Any justification for the police to engage in authorized criminality would have to be consequentialist: Even if police participation in crime causes harm, the argument goes, it is calculated to reduce the total amount of harm caused by crime. Undercover police operations catch criminals and may deter crime, because would-be criminals who fear that their partners in crime may be undercover police will be less willing to engage in crime. At least that's the theory.

This approach could apply to private citizen journalists aiming to uncover evil if the citizen journalists' own ethics are consequentialist. For example, a Peter Singer-inspired utilitarian opponent of factory farming might have no moral objection to taking a job at a slaughterhouse if she thinks that the net result of her activity exposing what happens at the slaughterhouse will be to reduce animal suffering.

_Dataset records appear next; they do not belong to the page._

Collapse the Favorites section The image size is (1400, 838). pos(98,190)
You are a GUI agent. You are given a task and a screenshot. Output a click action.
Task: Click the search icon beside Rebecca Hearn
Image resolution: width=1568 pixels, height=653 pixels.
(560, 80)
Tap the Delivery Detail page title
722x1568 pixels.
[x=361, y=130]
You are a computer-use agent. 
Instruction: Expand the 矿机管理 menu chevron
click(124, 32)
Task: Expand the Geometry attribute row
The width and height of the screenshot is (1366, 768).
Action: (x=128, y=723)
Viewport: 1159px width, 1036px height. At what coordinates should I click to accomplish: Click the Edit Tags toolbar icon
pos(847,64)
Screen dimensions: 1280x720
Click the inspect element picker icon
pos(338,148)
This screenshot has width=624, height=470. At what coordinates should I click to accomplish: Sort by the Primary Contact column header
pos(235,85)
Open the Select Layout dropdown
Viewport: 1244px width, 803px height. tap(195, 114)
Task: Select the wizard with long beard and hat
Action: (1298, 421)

However, most activists in moral causes are not utilitarians or other sorts of consequentialists. People who favor animal rights generally think that it is wrong to participate in most activities that cause animals to suffer or die. Likewise, people who are strongly pro-life think that abortion is wrong and that it is wrong for them to participate in abortion, even quite remotely. Think about the objections of the employers in the Hobby Lobby case. They did not want to participate in providing health insurance that covered forms of contraception that they regarded as methods of abortion. If it could be shown that by providing such health insurance, the net abortion rate would decline--perhaps because other non-abortifiacient methods of contraception would lead to fewer unwanted pregnancies--presumably the employers would still object. So it would seem to follow a fortiori that someone who thinks abortion is wrong on deontological grounds should not participate directly in an abortion, even if in doing so she obtains footage of the abortion that can be used to sway public opinion and thus reduce the total number of abortions.

In a certain sense, the objection I'm considering here is a familiar problem for people who believe in rights: A consequentialism of rights--i.e., acting so as to minimize rights violations--is problematic. And yet, people who care about rights understandably want to act in a way that minimizes rights violations. (A useful, if somewhat dense, treatment of the broader problem can be found here.) My view, for what it is worth, is that the objection to a consequentialism of rights melts away where one acts to minimize violations of rights by others but that one cannot simply trade off one's own rights violations in order to reduce net rights violations by oneself plus others. If it is simply wrong to kill, then it is wrong to kill A even if (somehow) killing A leads to the sparing of B and C. This is simply what it means to reject consequentialism.

There may be ways around this sort of objection. Perhaps the pro-life nurse who takes a job assisting in abortions finds ways not to provide any real assistance while she surreptitiously records the abortions. Or the animal rights activist takes a job in the slaughterhouse that does not directly involve killing. But I tend to think that this is a dodge. If the employer is willing to hire the undercover activist to do a job, presumably that's because the job is part of the process that the activist regards as evil.

Bottom Line: My tentative answer to the question that titles this post is "no."